Da quando mi sono messo a studiare violoncello, mi sono anche messo d'impegno a studiare musica e soprattutto a imparare a leggere dallo spartito.
Mi sento un analfabeta che arranca come gli anziani contadini che guardavano rapiti le "a" tonde tonde che il maestro Manzi faceva vedere a "Non è mai troppo tardi", usando, (oh, stupore!) una lavagna luminosa che proiettava alle sue spalle.
Solidarizzo con gli scolaretti che scorrono col ditino le parole del primo libro di lettura e sillabano aspirando di tanto in tanto prima di diventare cianotici, non faccio eccezione, vorrei imparare velocemente, sono adulto, so molte cose, eppure riscopro la disciplina dello studio di una nuova lingua.

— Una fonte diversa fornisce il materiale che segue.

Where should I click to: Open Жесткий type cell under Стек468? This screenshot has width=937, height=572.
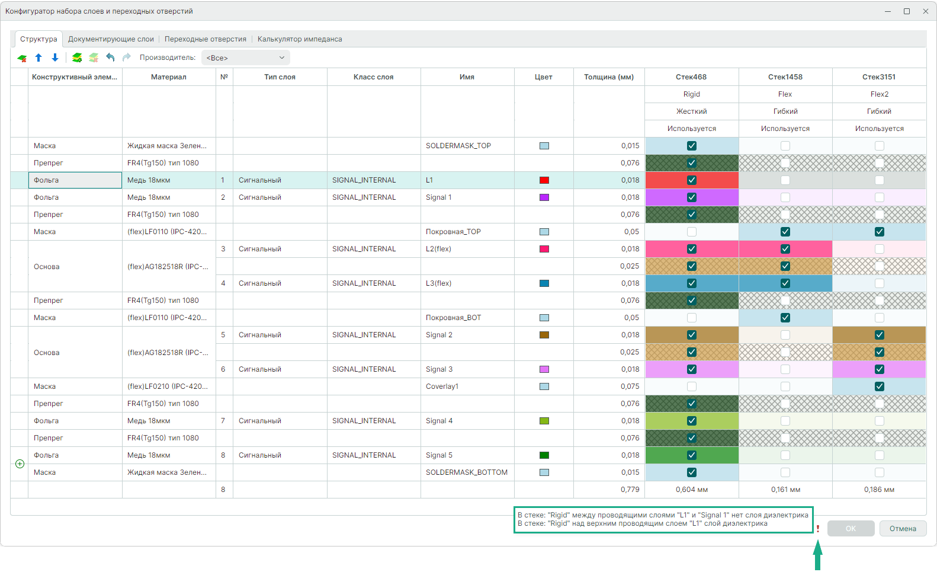[691, 111]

Per non dire poi se provo a metterci anche la divisione del tempo e a solfeggiare (a leggere non solo declamando le note ma dando le giuste durate alle note) ahimè è come quando mia nipote mi leggeva le poesie le prime volte: le parole erano giuste ma non ne percepiva il senso.
Ogni tanto riesco a leggere e a suonare a prima vista (caaasa, farfalllla, aaaape) ma quando la mente ce la farebbe, sono le dita a inciampare sul fa# e devo ricominciare.
Eppure provo una gioa difficile da raccontare se non al blog o a un altro musicante, simile a chi impara a leggere il cinese o il cirillico e vede pian piano disciudersi il senso dall'arcano dei segni.
Ma c'è di più. Ho letto una citazione (devo andarla a ritrovare, ma non ricordo in quale libro fosse) che dice che la musica ha una grande differenza rispetto alle altre forme d'arte come la pittura o la scultura, non vive senzas l'artista e senza il tempo.
Un quadro e lì e si stacca dal pittore, esiste dopo la sua morte, una scultura ha forma e dimensione anche senza lo scultore e soprattutto non muta nel tempo ma la musica è tutt'altra cosa.
La musica è nello spartito? C'è Bach in quelle righe come il genio nella lampada di Aladino?
Non so, ma so che la musica non c'è senza i suonatori, bravi o scalcagnati che siano.
Suonanado rinasce ogni volta l'araba fenice ma sempre qualcosa di diverso anche dal perfetto esecutore che non è mai uguale a se stesso e dagli interpreti che non sono mai dello stesso umore.
La musica narra il tempo, la durata, il divenire.
Le mani ancora odorano di basilico e pomodoro del lavoro del pomeriggio, sono alla ricerca, in fondo, della stessa lentezza nell'apprendere come nel legare i pomodori e sono avvolto dalla stessa armonia.